If the linear system $|2P_0|$ had base points, an elliptic curve would be rational?
Hartshorne writes the beginning chapter IV.4 Elliptic curves
Let $X$ be an elliptic curve over the algebraically closed field $k$. Let $P_0 \in X$ be a point and consider the linear system $|2P_0|$ on $X$. The divisor $2P_0$ is nonspecial, so by Riemann-Roch, this linear system has dimension $1$. It has no base points, because otherwise the curve would be rational.
I don't understand the last sentence here. How does the existence of base points imply that $X$ is rational?
I can use Corollary 3.2 to see that $|2P_0|$ has no base points, because $\deg(2 P_0) = 2 \geq 2 \cdot g(X)$. But what argument might Hartshorne have in mind regarding the rationality of $X$?

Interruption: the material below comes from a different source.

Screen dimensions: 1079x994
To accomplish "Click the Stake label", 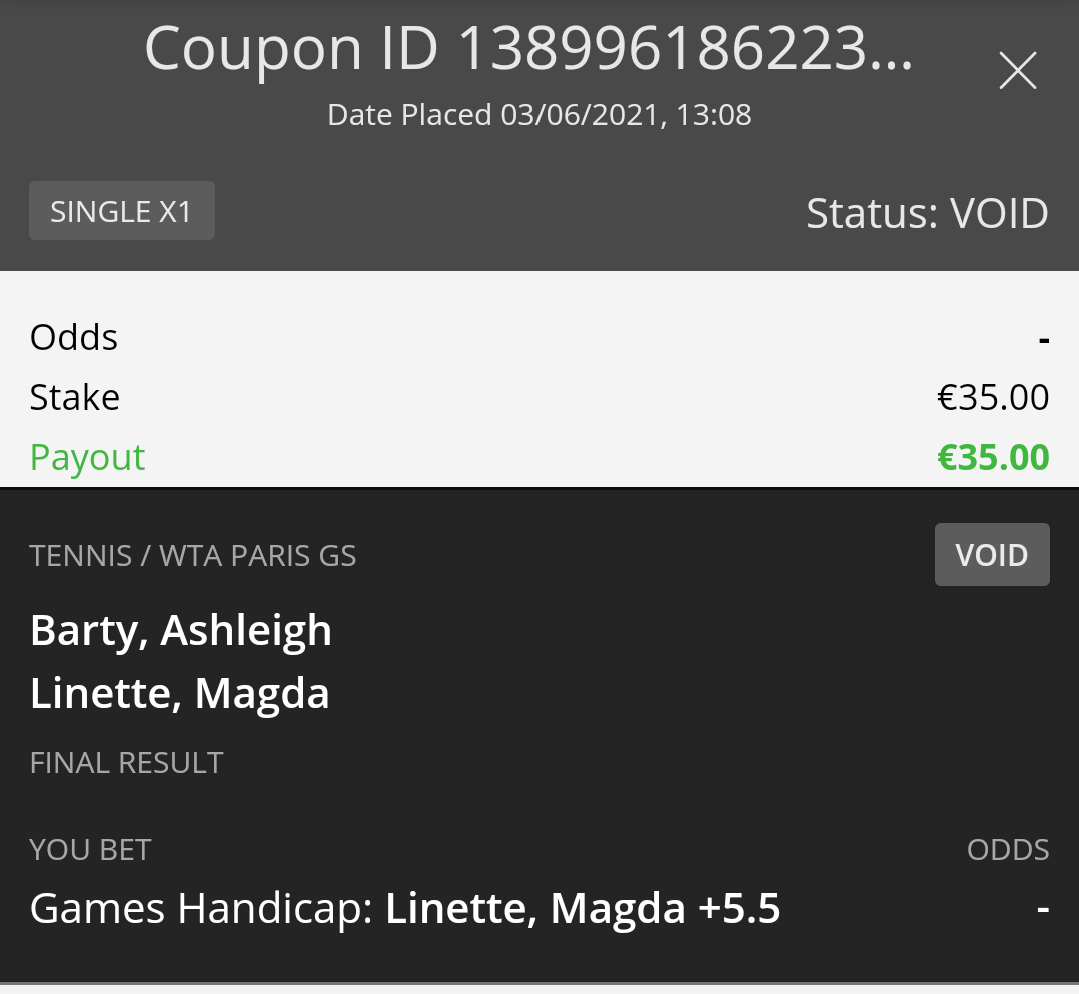I will 75,398.
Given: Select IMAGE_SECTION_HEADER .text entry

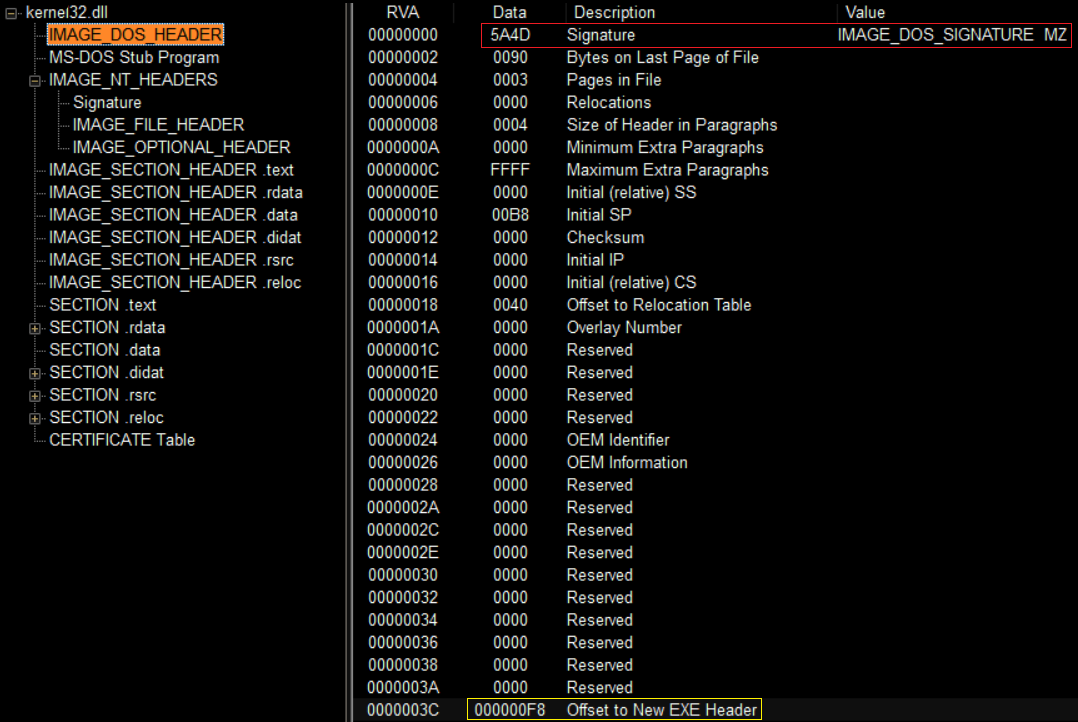Looking at the screenshot, I should pyautogui.click(x=171, y=169).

Clearly any base point of $|2P_0|$ would have to be $P_0$. Since the linear system $|2P_0|$ is $1$-dimensional, there exists aother effective divisor $D \neq 2P_0$, linearly equivalent to $2 P_0$. But as $P_0$ is a base point we have $D = P_0 + Q$ for some other point $Q \in X$. And hence $Q \sim P_0$, which is a criterion for rationality (example II 6.10.1).